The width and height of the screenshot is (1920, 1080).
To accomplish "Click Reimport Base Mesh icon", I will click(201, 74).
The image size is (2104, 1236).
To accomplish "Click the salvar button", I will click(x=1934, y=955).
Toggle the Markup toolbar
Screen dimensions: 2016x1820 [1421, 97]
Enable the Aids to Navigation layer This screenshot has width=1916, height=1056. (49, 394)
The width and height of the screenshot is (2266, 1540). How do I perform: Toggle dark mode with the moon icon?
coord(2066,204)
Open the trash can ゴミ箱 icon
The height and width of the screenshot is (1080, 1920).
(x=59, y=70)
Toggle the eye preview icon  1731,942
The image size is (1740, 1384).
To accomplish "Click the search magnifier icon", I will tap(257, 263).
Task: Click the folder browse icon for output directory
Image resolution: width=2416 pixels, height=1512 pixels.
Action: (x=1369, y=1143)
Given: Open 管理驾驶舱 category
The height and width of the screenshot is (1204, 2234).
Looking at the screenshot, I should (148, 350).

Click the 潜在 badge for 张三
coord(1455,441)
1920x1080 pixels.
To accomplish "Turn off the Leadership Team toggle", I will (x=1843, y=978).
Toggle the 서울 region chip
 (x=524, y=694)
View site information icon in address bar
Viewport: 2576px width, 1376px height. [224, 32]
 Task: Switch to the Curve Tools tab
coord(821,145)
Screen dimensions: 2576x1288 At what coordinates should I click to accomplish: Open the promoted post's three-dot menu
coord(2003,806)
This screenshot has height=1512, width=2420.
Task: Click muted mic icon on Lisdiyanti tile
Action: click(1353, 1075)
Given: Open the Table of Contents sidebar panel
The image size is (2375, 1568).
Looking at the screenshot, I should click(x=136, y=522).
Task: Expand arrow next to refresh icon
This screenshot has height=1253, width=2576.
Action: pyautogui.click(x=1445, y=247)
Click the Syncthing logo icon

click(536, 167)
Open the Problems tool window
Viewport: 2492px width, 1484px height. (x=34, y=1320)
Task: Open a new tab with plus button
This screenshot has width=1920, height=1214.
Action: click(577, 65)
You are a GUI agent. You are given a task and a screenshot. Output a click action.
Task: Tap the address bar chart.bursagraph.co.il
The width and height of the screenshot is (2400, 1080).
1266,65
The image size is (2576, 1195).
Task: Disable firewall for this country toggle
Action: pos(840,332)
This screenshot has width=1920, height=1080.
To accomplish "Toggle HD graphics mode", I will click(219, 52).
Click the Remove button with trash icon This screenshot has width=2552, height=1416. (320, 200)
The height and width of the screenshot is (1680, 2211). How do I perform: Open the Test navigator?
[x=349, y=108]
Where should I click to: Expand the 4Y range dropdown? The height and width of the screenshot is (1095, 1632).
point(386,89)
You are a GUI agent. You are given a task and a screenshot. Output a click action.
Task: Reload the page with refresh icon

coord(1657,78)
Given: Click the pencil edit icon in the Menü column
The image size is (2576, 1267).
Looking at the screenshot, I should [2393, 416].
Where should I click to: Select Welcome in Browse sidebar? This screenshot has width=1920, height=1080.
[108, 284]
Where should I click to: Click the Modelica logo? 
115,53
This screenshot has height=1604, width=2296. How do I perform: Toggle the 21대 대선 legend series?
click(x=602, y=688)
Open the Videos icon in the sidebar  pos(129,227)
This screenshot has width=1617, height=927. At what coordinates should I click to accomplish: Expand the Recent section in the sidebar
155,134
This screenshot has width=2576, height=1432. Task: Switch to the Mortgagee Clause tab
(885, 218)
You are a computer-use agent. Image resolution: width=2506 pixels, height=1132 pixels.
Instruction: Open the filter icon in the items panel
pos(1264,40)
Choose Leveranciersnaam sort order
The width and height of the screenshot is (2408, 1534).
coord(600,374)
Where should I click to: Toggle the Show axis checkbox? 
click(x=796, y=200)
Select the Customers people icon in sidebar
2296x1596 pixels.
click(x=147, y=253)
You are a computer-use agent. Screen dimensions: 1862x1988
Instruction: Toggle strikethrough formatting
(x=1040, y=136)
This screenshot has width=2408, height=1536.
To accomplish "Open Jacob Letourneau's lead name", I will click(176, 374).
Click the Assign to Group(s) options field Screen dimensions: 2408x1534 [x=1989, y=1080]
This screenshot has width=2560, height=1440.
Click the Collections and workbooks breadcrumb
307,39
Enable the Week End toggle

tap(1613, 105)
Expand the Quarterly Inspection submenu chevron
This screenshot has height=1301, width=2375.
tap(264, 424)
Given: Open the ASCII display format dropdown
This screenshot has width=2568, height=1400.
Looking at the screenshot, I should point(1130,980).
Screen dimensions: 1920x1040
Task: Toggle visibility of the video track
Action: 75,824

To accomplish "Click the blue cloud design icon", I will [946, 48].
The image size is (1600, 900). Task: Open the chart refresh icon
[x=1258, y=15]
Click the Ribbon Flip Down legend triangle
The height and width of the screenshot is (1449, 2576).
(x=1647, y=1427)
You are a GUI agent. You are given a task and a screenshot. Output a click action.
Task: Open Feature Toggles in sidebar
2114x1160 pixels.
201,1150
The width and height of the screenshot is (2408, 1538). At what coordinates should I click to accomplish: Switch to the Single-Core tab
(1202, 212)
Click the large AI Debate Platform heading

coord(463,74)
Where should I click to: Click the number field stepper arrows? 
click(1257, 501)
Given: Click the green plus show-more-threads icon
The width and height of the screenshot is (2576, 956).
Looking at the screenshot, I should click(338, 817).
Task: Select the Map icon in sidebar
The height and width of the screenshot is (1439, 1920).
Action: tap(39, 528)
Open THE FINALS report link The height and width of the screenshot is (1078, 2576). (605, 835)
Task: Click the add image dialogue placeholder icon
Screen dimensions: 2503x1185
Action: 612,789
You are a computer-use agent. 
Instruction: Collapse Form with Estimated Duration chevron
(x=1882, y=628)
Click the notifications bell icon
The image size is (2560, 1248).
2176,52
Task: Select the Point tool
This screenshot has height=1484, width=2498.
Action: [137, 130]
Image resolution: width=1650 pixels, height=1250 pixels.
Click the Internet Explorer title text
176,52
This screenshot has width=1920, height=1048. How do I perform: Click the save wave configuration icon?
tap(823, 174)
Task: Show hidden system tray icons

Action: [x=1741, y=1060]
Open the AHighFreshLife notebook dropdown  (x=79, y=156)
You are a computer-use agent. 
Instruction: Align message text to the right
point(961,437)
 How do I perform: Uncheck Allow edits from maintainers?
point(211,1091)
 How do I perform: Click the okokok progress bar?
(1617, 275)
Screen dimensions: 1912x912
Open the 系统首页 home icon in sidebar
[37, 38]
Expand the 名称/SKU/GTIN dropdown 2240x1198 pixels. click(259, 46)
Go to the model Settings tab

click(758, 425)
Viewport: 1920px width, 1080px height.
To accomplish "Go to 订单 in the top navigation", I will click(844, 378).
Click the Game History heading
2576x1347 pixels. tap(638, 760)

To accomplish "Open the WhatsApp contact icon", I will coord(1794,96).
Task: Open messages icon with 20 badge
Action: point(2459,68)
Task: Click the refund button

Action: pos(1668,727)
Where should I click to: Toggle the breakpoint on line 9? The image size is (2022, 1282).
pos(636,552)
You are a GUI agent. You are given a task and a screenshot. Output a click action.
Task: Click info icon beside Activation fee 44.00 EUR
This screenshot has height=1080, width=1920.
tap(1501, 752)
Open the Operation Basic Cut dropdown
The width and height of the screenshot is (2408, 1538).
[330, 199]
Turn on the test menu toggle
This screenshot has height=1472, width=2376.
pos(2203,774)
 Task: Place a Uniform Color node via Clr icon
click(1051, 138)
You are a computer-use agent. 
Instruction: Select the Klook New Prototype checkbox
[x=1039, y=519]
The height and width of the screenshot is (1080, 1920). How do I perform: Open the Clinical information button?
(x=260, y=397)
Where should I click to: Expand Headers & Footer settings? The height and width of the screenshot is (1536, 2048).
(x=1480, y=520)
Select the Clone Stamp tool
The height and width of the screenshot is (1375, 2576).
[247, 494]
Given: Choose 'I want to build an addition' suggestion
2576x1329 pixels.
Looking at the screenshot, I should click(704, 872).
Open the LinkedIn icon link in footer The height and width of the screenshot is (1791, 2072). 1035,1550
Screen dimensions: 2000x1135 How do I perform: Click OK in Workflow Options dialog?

◇ ◇ ◇ ◇

Problem requirements =
Please write out the material word for word from its first line through the line holding "1920x1080 pixels.", including both, and no line past it.

The completed task =
The width and height of the screenshot is (1920, 1080).
To accomplish "Click Reimport Base Mesh icon", I will click(201, 74).
The image size is (2104, 1236).
To accomplish "Click the salvar button", I will click(x=1934, y=955).
Toggle the Markup toolbar
Screen dimensions: 2016x1820 [1421, 97]
Enable the Aids to Navigation layer This screenshot has width=1916, height=1056. (49, 394)
The width and height of the screenshot is (2266, 1540). How do I perform: Toggle dark mode with the moon icon?
coord(2066,204)
Open the trash can ゴミ箱 icon
The height and width of the screenshot is (1080, 1920).
(x=59, y=70)
Toggle the eye preview icon  1731,942
The image size is (1740, 1384).
To accomplish "Click the search magnifier icon", I will tap(257, 263).
Task: Click the folder browse icon for output directory
Image resolution: width=2416 pixels, height=1512 pixels.
Action: (x=1369, y=1143)
Given: Open 管理驾驶舱 category
The height and width of the screenshot is (1204, 2234).
Looking at the screenshot, I should (148, 350).

Click the 潜在 badge for 张三
coord(1455,441)
1920x1080 pixels.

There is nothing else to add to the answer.